RECORD EXTRACTS –
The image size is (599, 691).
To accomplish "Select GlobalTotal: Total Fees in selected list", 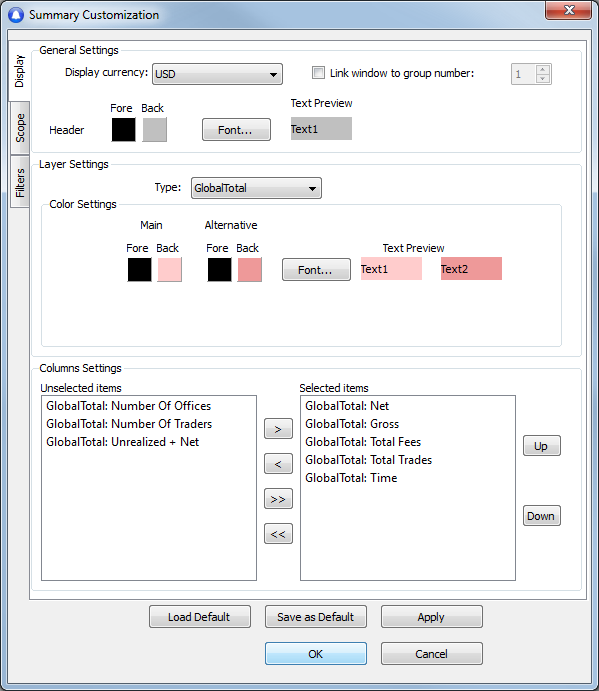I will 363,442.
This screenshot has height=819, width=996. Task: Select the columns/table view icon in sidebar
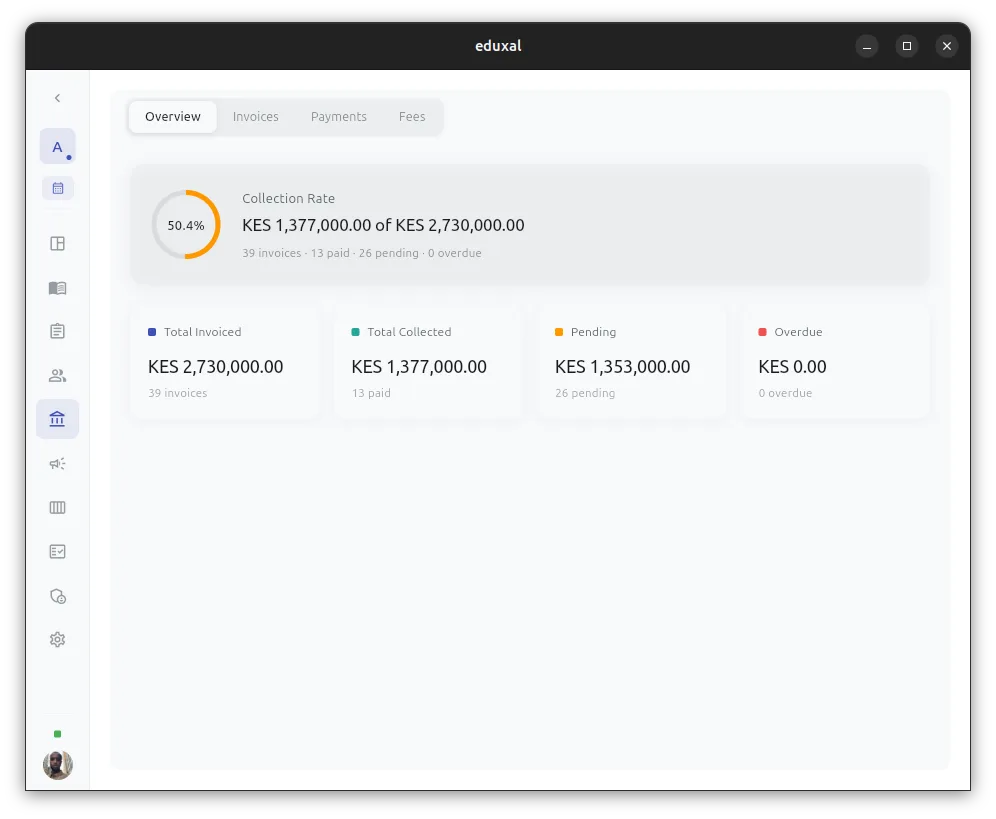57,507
---
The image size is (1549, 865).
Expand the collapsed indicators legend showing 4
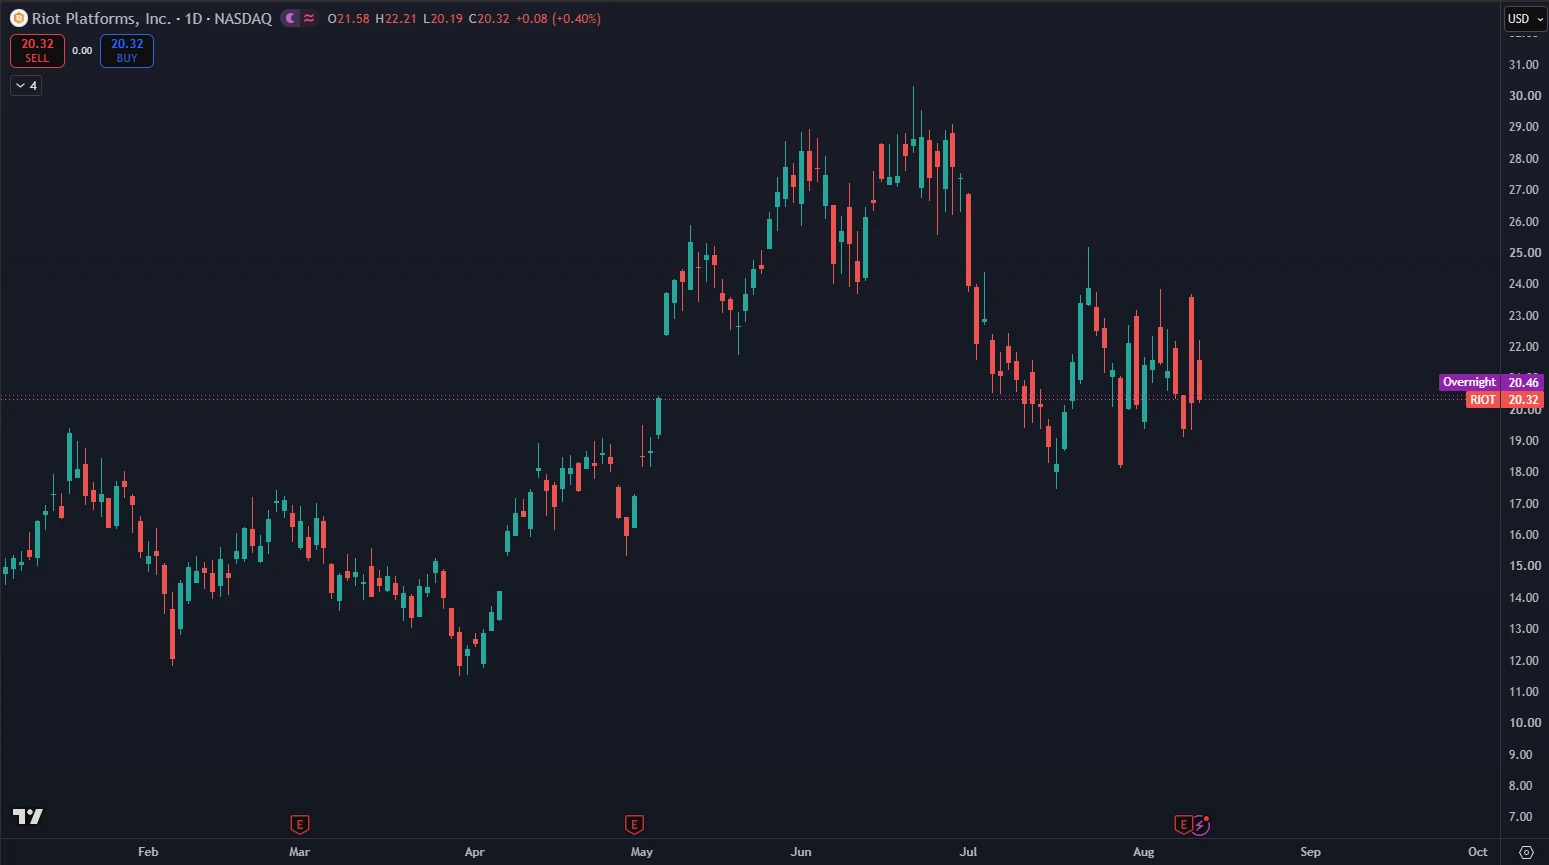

THE TASK – Copy the records above exactly, beginning at the line that contains "The image size is (1549, 865)." and stopping after the line that contains "Expand the collapsed".

ANSWER AREA –
The image size is (1549, 865).
Expand the collapsed indicators legend showing 4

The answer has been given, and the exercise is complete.